DOCUMENT EXTRACT:
Copper-Catalyzed Enantioconvergent Radical C(sp<sup>3</sup>)–N Cross-Coupling of Activated Racemic Alkyl Halides with (Hetero)aromatic Amines under Ambient Conditions
Ji‐Jun Chen, Jiayong Zhang, Jia‐Heng Fang, Xuan‐Yi Du, Hai‐Dong Xia, Bin Cheng, Nan Li, Zhang‐Long Yu, Jun-Qian Bian, Fuli Wang, Jingjing Zheng, Weilong Liu, Qiang‐Shuai Gu, Zhong‐Liang Li, Xin‐Yuan Liu
Abstract
The enantioconvergent C(sp 3 )–N cross-coupling of racemic alkyl halides with (hetero)aromatic amines represents an ideal means to afford enantioenriched N -alkyl (hetero)aromatic amines yet has remained unexplored due to the catalyst poisoning specifically for strong-coordinating heteroaromatic amines. Here, we demonstrate a copper-catalyzed enantioconvergent radical C(sp 3 )–N cross-coupling of activated racemic alkyl halides with (hetero)aromatic amines under ambient conditions. The key to success is the judicious selection of appropriate multidentate anionic ligands through readily fine-tuning both electronic and steric properties for the formation of a stable and rigid chelating Cu complex. Thus, this kind of ligand could not only enhance the reducing capability of a copper catalyst to provide an enantioconvergent radical pathway but also avoid the coordination with other coordinating heteroatoms, thereby overcoming catalyst poisoning and/or chiral ligand displacement. This protocol covers a wide range of coupling partners (89 examples for activated racemic secondary/tertiary alkyl bromides/chlorides and (hetero)aromatic amines) with high functional group compatibility. When allied with follow-up transformations, it provides a highly flexible platform to access synthetically useful enantioenriched amine building blocks.

SUPPLIED ENTRIES:

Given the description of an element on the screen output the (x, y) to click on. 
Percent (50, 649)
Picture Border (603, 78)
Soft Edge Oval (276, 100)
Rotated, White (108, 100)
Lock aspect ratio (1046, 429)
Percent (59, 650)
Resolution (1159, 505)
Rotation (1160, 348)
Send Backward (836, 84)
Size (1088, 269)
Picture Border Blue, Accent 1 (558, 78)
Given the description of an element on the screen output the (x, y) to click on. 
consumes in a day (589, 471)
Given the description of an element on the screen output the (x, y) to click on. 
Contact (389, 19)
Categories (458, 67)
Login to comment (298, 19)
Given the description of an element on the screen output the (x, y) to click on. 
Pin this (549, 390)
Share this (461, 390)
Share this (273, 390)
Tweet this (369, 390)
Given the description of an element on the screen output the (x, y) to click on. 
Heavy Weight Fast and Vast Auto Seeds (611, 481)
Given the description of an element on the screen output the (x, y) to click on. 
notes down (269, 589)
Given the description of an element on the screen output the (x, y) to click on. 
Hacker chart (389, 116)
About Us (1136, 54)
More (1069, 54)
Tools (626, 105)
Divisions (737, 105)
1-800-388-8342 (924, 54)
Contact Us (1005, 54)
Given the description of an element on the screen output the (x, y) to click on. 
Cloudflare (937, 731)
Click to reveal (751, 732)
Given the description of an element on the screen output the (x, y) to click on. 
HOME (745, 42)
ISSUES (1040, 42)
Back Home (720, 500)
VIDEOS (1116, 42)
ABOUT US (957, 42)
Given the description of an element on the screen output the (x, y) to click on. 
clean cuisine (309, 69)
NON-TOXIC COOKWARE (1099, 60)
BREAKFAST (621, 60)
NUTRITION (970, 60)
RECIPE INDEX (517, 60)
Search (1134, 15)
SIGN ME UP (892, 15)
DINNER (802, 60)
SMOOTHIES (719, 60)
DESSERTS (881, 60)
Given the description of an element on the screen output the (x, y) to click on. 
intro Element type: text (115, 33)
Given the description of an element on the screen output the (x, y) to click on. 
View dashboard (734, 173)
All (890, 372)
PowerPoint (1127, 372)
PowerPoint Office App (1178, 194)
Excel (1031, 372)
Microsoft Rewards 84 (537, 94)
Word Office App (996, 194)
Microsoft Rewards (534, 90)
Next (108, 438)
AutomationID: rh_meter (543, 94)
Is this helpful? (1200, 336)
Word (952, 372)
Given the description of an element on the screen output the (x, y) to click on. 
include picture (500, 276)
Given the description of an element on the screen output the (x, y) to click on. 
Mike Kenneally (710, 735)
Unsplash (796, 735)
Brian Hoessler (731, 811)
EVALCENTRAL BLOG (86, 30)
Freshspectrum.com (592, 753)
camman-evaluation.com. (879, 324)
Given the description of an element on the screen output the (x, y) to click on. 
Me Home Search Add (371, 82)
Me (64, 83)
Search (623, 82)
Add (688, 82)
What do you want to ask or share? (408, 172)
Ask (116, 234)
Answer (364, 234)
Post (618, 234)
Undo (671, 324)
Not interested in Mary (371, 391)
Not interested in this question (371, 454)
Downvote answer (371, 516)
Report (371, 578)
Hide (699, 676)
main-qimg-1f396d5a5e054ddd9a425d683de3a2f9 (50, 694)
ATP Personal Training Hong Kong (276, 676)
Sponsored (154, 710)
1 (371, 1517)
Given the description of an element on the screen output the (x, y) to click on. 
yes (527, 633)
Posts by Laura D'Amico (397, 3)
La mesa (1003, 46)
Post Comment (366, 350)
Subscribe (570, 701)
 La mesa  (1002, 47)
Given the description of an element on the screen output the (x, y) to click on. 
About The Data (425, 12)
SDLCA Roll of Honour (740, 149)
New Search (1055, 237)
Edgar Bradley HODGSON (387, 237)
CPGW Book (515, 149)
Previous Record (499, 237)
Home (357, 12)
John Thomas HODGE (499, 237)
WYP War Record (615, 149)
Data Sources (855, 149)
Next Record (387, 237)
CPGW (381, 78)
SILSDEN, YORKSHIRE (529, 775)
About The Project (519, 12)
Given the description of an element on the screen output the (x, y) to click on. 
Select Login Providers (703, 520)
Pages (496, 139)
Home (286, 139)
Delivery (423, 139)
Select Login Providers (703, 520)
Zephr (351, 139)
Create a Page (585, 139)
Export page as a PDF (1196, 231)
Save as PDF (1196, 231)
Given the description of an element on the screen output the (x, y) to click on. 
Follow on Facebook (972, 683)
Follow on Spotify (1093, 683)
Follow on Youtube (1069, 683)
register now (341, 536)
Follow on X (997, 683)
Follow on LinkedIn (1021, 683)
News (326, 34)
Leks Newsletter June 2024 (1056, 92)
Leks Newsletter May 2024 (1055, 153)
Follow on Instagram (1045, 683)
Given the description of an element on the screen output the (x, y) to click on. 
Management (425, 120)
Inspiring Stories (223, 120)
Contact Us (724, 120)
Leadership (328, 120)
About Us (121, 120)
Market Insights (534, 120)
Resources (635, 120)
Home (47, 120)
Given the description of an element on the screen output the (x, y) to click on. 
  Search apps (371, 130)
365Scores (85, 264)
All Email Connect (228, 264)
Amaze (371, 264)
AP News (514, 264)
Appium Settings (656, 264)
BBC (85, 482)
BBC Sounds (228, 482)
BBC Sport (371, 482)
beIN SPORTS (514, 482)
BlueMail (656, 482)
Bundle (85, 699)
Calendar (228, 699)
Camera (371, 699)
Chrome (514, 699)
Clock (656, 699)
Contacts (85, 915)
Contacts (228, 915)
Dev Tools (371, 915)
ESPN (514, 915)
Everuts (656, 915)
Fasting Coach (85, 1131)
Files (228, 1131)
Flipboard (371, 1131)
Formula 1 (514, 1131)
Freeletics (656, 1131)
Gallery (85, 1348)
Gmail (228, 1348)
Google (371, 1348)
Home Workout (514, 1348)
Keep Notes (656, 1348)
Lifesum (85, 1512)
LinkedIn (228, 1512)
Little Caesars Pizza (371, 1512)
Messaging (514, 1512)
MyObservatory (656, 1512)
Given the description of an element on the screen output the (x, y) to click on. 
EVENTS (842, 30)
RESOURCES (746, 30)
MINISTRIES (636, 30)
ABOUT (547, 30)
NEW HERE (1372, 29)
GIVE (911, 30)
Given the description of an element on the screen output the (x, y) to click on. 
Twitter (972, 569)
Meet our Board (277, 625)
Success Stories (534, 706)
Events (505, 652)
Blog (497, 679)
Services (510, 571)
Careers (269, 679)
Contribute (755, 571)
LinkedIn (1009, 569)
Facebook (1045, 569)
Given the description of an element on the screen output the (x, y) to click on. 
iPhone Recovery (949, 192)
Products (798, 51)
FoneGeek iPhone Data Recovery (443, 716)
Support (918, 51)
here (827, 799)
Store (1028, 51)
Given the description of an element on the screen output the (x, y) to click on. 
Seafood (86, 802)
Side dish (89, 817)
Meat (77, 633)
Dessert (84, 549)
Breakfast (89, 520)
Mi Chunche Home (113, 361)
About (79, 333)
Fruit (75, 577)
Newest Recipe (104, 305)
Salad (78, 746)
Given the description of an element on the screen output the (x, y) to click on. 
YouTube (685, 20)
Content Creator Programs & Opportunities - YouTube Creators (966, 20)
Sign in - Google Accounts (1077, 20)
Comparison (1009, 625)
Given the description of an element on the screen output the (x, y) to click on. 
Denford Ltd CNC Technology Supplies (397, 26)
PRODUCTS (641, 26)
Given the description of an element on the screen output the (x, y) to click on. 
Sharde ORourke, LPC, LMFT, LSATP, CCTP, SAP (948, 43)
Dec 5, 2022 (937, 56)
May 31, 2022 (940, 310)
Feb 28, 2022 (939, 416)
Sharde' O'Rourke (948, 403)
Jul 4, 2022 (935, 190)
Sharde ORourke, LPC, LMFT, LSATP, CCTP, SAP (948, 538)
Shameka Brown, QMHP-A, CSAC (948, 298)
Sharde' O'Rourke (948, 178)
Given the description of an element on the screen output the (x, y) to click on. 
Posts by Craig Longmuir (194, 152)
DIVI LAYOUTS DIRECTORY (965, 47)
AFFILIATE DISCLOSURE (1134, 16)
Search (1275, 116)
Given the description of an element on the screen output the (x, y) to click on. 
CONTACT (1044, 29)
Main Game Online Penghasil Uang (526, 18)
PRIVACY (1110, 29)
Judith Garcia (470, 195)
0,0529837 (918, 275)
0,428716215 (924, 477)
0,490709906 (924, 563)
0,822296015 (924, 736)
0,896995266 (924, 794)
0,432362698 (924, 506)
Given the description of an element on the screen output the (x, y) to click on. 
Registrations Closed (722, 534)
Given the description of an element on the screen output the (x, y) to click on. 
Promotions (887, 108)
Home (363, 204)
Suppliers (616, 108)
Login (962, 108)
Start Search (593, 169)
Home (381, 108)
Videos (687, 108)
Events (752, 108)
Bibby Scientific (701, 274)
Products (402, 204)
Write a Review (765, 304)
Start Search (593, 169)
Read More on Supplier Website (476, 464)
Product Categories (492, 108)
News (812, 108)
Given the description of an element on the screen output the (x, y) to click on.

REQUIRED WORK: According to the abstract above, how many examples of coupling partners does the copper-catalyzed protocol cover?

RESULT BELOW: 89 examples